Terkait food estate, Mangku menyoroti manfaatnya memang tidak bisa dirasakan dalam waktu dekat. Butuh waktu sedikitnya 3 tahun jika infrastrukturnya sudah baik. Jika membangunnya dari awal, maka butuh waktu 5 tahun untuk dirasakan manfaatnya.
Kendati begitu, dia menegaskan bahwa upaya merealisasikan lumbung pangan merupakan suatu keharusan bagi kebutuhan pangan jangka panjang Indonesia.
“Apapun upaya harus dilakukan kalau kita masih ingin Indonesia ini ada.
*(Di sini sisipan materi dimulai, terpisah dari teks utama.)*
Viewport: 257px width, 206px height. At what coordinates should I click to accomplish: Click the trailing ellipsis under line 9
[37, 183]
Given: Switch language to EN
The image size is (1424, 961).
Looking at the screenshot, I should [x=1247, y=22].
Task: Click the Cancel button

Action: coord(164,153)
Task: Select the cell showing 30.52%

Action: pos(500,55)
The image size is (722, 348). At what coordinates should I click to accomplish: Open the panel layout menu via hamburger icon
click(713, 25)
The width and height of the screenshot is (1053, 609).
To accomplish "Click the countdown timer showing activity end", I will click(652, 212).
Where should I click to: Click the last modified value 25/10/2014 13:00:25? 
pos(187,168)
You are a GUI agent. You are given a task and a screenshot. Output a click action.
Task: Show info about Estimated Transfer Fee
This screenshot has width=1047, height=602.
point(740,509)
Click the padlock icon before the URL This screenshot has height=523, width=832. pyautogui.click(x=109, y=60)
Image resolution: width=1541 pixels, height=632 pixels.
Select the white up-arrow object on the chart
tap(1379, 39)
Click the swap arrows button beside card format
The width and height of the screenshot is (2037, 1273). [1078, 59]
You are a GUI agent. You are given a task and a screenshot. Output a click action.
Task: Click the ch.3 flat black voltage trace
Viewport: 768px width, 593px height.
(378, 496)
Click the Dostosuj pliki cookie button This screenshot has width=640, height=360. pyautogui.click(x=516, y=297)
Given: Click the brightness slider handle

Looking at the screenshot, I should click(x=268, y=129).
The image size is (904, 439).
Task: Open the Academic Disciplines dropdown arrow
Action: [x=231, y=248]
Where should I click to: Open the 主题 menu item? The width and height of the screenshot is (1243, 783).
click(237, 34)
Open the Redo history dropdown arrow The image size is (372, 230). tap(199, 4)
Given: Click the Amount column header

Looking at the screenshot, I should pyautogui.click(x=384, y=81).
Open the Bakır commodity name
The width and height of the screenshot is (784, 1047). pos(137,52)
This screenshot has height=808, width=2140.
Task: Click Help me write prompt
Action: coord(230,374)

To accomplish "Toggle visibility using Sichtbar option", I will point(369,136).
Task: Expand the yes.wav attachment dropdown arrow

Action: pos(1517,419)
Oleh karena itu, kita harus pisahkan fungsi food estate dengan pertanian rakyat. Yang satu fokus pada stok nasional atau cadangan dan satu lagi market based,” kata Mangku.
Dalam wawancara terpisah, Direktur Eksekutif Center of Reform on Economics (CORE) Mohammad Faisal menjelaskan,untuk menjaga ketersediaan pangan jangka pendek dan untuk menahan inflasi, maka impor pangan dari luar negeri bisa menjadi solusi.
“Kalau fokusnya menjaga inflasi di sisi konsumen, maka impor adalah solusinya. Itu lebih punya efek besar dibanding mobilisasi produk pertanian di dalam negeri yang tersebar. Produsen beras yang terpisah dan persoalan logistik bisa menjadikan masalah lebih kompleks. Sehingga, impor bisa jadi solusi jangka pendek,” katanya.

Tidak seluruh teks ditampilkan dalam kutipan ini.